→ Recorded information:

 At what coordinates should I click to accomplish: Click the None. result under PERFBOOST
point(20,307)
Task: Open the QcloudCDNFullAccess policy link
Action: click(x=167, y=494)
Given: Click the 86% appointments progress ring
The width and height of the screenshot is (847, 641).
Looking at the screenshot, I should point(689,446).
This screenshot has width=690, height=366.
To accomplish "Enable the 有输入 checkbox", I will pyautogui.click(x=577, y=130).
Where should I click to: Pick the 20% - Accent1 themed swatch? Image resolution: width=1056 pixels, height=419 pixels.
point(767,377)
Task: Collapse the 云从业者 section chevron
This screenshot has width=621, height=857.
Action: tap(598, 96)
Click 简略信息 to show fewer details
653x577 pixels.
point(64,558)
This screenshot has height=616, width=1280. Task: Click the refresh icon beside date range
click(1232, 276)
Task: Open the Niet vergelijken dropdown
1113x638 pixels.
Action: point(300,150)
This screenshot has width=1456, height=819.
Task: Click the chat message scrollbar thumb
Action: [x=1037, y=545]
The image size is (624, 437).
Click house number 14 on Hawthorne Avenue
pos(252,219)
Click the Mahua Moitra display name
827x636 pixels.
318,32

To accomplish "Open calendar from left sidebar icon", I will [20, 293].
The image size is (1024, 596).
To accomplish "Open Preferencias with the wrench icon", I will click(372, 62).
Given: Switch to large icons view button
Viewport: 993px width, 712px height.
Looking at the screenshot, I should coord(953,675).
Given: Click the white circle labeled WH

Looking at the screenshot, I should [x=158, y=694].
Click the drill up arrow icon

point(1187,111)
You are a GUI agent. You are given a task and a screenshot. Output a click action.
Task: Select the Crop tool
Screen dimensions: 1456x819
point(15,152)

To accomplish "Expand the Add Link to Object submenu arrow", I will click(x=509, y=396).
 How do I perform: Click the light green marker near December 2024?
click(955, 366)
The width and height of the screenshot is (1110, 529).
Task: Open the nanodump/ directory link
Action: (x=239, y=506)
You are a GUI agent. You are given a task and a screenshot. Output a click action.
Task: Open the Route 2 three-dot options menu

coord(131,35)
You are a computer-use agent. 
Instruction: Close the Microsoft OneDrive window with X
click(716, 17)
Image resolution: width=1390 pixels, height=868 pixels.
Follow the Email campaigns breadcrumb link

→ Stated task: Turn the stretch of the records above, from the line containing "Given: Click the 86%" through the line containing "point(64,558)", into a Markdown table with the columns Row and Line. Number each line in Row and skip any blank lines.

→ Full response:
| Row | Line |
|---|---|
| 1 | Given: Click the 86% appointments progress ring |
| 2 | The width and height of the screenshot is (847, 641). |
| 3 | Looking at the screenshot, I should point(689,446). |
| 4 | This screenshot has width=690, height=366. |
| 5 | To accomplish "Enable the 有输入 checkbox", I will pyautogui.click(x=577, y=130). |
| 6 | Where should I click to: Pick the 20% - Accent1 themed swatch? Image resolution: width=1056 pixels, height=419 pixels. |
| 7 | point(767,377) |
| 8 | Task: Collapse the 云从业者 section chevron |
| 9 | This screenshot has width=621, height=857. |
| 10 | Action: tap(598, 96) |
| 11 | Click 简略信息 to show fewer details |
| 12 | 653x577 pixels. |
| 13 | point(64,558) |